Here in the manual of style, it says in the different kind of lists there are alphabetical & etc., but when the purpose of the list is numbering disparate entries, if they are not by some other rank or grade; shouldn't any equal value be put in alphabetically? Shouldn't that be part of the manual of style? What about 'surname first with comma then given name' when doing names of persons along with entities, trade names &/or brands? It would be confusing to be glancing down an a, b, c… list and then have a letter come out of sequence because surname is not first; I recently had a revert over this and that is why I'm now bringing it here as the MoS doesn't seem to cover this. Nagelfar 05:49, 19 April 2006 (UTC)
- Chronological lists should be used for historical information, hierarchical lists should be used for lists where listed items have sections that would fit on the list, and alphabetical lists should be used only when a more appropriate means of sorting the information is unavailable. -209.129.128.254 18:53, 5 December 2006 (UTC)
I think alphabetical lists of names should be by last name. I have never heard of alphabetizing by first name, but I've seen it quite a few times on WP. Is there no official ruling on this? --Jhlynes 07:07, 19 February 2007 (UTC)

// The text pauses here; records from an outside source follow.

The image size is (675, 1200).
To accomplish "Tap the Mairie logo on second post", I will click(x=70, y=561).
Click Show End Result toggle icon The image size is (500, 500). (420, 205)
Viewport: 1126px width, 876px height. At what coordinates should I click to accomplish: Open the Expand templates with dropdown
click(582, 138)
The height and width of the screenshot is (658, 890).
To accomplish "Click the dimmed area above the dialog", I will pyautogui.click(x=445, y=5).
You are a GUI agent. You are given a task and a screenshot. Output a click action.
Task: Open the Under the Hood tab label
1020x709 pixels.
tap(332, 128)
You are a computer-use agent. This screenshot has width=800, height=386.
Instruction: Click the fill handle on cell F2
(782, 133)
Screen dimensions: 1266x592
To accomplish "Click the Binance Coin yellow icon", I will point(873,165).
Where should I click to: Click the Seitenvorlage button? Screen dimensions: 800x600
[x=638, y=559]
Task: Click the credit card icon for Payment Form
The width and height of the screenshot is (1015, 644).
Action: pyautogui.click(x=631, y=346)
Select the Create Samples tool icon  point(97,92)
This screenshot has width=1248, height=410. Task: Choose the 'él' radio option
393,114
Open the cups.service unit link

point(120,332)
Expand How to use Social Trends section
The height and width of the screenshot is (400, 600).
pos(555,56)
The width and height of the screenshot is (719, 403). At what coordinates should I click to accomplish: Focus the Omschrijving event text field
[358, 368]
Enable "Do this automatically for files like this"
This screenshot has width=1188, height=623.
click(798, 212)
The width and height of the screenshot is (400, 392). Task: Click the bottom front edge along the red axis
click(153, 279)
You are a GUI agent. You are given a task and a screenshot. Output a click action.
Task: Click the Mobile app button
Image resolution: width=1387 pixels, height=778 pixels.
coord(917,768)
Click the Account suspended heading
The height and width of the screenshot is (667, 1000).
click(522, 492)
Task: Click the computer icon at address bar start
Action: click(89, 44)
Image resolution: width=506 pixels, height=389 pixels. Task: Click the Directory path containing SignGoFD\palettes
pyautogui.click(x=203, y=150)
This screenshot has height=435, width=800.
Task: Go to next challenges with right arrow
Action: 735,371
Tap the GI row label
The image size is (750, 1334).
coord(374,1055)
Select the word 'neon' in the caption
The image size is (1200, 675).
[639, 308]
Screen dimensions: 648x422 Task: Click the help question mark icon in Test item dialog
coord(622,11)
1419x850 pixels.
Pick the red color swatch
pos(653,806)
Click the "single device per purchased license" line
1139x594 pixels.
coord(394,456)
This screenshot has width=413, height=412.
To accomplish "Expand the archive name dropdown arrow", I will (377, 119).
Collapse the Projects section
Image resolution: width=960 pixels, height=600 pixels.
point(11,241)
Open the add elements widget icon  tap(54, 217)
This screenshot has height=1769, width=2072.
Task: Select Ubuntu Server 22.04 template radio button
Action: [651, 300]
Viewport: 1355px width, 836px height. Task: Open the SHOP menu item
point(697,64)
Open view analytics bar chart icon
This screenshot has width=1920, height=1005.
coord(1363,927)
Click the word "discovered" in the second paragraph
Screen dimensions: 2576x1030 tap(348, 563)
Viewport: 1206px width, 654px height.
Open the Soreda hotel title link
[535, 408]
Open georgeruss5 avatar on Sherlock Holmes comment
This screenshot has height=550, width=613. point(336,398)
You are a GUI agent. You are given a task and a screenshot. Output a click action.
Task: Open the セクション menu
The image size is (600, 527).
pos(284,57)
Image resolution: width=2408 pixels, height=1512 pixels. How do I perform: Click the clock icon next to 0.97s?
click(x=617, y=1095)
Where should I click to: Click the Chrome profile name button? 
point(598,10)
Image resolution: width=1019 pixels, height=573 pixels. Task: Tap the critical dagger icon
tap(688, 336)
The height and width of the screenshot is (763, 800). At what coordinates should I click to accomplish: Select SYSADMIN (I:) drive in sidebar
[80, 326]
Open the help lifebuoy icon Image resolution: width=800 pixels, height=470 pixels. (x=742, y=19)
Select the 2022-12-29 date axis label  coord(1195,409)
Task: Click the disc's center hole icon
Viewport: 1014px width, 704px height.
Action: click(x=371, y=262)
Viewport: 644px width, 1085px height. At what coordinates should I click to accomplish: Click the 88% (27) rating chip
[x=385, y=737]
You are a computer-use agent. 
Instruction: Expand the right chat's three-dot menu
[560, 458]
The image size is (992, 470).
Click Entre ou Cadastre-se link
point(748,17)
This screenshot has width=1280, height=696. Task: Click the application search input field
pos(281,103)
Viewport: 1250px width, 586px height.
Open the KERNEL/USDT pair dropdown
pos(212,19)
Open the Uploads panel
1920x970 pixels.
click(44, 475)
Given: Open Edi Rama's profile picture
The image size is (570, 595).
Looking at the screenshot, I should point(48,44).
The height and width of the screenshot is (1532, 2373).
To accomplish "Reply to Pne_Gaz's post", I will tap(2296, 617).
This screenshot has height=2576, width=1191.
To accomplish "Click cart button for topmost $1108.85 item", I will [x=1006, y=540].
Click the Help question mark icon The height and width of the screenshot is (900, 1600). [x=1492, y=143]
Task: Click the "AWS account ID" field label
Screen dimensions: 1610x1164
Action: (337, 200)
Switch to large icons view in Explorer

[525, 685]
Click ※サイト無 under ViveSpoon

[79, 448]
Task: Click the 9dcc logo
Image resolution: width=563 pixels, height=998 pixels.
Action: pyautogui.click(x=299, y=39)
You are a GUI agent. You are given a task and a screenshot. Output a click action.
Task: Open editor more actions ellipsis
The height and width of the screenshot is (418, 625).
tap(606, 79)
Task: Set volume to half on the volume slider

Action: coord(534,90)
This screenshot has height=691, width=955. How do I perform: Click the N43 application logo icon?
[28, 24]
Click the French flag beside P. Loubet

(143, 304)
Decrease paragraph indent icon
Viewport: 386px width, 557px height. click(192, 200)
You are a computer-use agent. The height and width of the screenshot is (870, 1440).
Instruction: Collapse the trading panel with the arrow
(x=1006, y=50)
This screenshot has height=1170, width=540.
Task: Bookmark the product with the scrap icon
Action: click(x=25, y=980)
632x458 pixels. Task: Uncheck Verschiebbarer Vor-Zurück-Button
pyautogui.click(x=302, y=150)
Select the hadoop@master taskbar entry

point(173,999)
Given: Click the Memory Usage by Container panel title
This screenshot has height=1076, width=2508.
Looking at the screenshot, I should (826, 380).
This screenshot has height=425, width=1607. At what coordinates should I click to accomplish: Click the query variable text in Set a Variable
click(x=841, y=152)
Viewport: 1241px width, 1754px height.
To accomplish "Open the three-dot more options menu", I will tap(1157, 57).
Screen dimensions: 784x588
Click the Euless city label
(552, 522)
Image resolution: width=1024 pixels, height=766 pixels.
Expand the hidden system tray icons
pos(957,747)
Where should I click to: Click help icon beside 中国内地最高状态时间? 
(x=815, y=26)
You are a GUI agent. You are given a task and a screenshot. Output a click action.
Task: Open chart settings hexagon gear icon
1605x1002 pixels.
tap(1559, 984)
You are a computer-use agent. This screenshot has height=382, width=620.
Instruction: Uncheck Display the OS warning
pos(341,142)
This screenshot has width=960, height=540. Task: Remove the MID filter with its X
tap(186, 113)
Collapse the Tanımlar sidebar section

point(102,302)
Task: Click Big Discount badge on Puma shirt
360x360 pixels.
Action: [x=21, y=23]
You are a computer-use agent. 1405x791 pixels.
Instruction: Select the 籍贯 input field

- There might be something in the Manual of style that might show preference. I've usually seen it done by last name. -- Ned Scott 08:35, 19 February 2007 (UTC)
Shortcut?
Does this project page have a WP: pseudo-namespace shortcut? To be honest, it's the first project page I wanted to get a shortcut to that didn't have one mentioned in a shortcut box. BigNate37T·C 18:58, 25 July 2006 (UTC)
Proposed addition re: chronological lists
I'd like to suggest an addendum regarding chronological lists. Specifically as follows:
- chronological lists, including all timelines and lists of works, should always be in earliest-to-latest chronological order. Special cases which specifically require frequent daily additions, such as Recent deaths, may use reverse chronological order for temporary convenience, although these articles should revert to non-reverse order when the article has stabilized, such as Deaths in 2003.
Does this sound like a reasonable change? Are there any other special case types which might need to be covered?
The rationale behind this is to formally state what seems to be obvious to most cases, but is sometimes disregarded with topics which tend to fall into recentism. Unfortunately there hasn't been any discussion (that I've yet found) which deals with the matter on an encyclopedia-wide basis. Thanks, Girolamo Savonarola 11:29, 15 August 2006 (UTC)
- I added this to RfC almost immediately, but it's been a month without any comments. In the absence of any critique, I'm adding this to the page. If there is any further objection after the fact, please feel free to initiate discussion here. Thanks! Girolamo Savonarola 20:02, 16 September 2006 (UTC)
Wikilinking in lists
I couldn't find any specific guidelines for Wikilinking in lists. Right now our only guideline I saw is the manual of style, and I think lists could qualify for some exceptions. For instance, let's say there is a long list of football players in a section. Let's say it has Chad Johnson, National Football League wide receiver for the Cincinnati Bengals towards the top, then 2 pages of scrolling down the page we have T.J. Houshmandzadeh, NFL wide receiver for the Cincinnati Bengals. According to the MOS the only thing for TJ that should be linked is his name, while NFL, his position, and his team should remain unlinked as they were already linked to earlier. If the person only sees TJ and wants to click on, say, the Bengals, they are going to have to scroll up and find the first instance that team is linked amongst a jumble of other teams and it may be difficult and annoying to find. See List of Oregon State University people as an example. I want that list to comply with the MOS but I think keeping at minimum each instace of a pro team link is reasonable. I'm not sure on de-linking NFL or the position on everyone either. I want this clarified before I put it through peer review. VegaDark 03:59, 2 September 2006 (UTC)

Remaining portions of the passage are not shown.